• Goal 1:
According to the Eurozone inflation report, by how much did service prices rise year-on-year in December?
• Goal 2:
Retype the part of the Eurozone inflation report between "Energy prices, which" and "for the Eurozone.", inclusive.

• Extract provided:
Investing.com -- The Harmonized Consumer Price Index (HICP) inflation in the Eurozone increased by 2.44% year-on-year and 0.1% month-on-month in December, in line with expectations. This figure is slightly higher than the 2.24% rate from the previous month. The core HICP, excluding volatile components like food and energy, also matched expectations with a year-on-year increase of 2.7%.

Energy prices, which frequently affect inflation rates, made a significant contribution to this rise. However, this impact is not expected to concern the European Central Bank (ECB). Service prices showed a stronger-than-expected increase, rising by 4.0% year-on-year, while goods prices increased by 0.5%, slightly below expectations.

On a country basis, Germany reported an annual inflation rate of 2.9%, above expectations. This primarily stemmed from the rise in core inflation, but changes in the Consumer Price Index (CPI) calculation method in December have made it challenging to discern clear trends. In contrast, inflation data from Italy and the Netherlands did not meet expectations and balanced the overall inflation figures for the Eurozone.

Deutsche Bank analysts commented on the inflation data, noting that the ECB’s approach to policy-making is focused more on broader economic trends rather than individual data points. They observed that the annual rate of service inflation remained around 4%, but there was a slowdown in the momentum of service price increases. Domestic inflation remains high but is beginning to slow, and wage growth is also becoming more moderate.

Deutsche Bank maintains an optimistic outlook, anticipating that the slowing pace of service inflation will contribute to a decline in overall inflation rates. They expect HICP inflation to fall below the ECB’s 2% target starting in February. If these projections hold true, the ECB could potentially adopt neutral-to-under policy interest rates by 2025.

Economists concluded that the absence of any significant negative surprises in today’s inflation figures supports the expectation that a cautious policy easing by the ECB in its January meeting is the most likely course of action.

• Provided material:
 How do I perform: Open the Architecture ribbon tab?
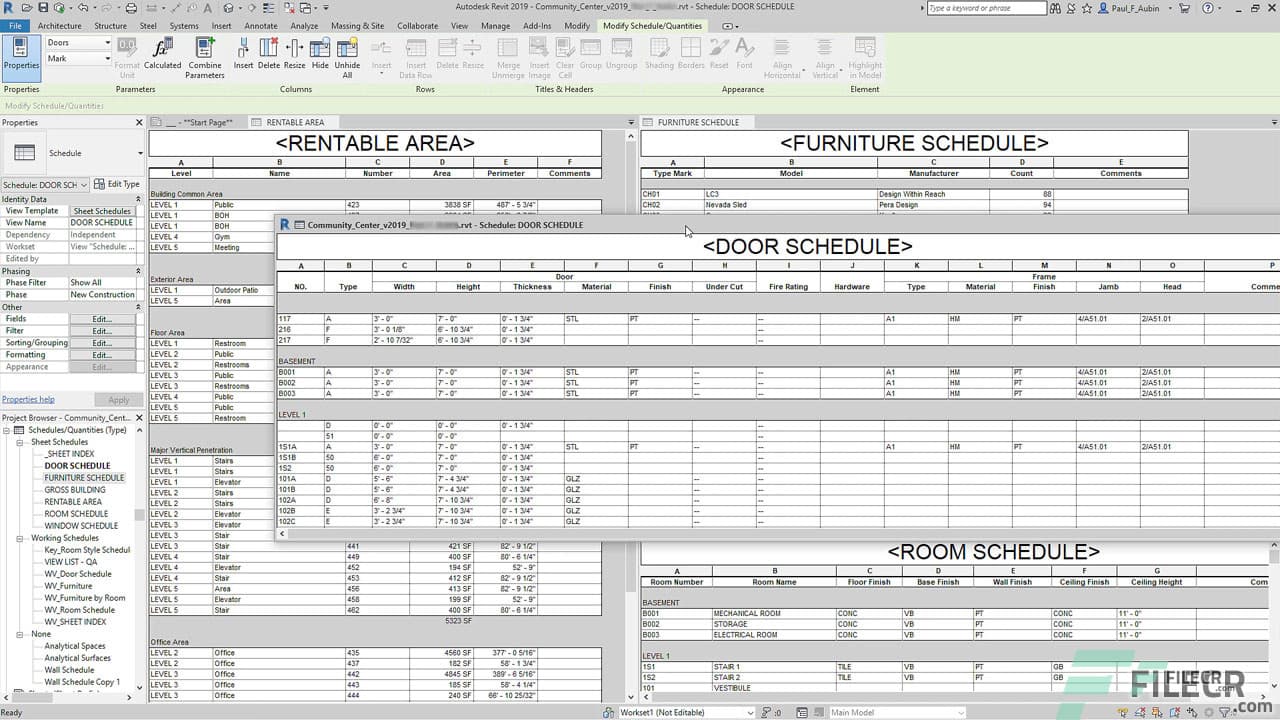pyautogui.click(x=59, y=26)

• Written answer 1:
4.0%

• Written answer 2:
Energy prices, which frequently affect inflation rates, made a significant contribution to this rise. However, this impact is not expected to concern the European Central Bank (ECB). Service prices showed a stronger-than-expected increase, rising by 4.0% year-on-year, while goods prices increased by 0.5%, slightly below expectations.

On a country basis, Germany reported an annual inflation rate of 2.9%, above expectations. This primarily stemmed from the rise in core inflation, but changes in the Consumer Price Index (CPI) calculation method in December have made it challenging to discern clear trends. In contrast, inflation data from Italy and the Netherlands did not meet expectations and balanced the overall inflation figures for the Eurozone.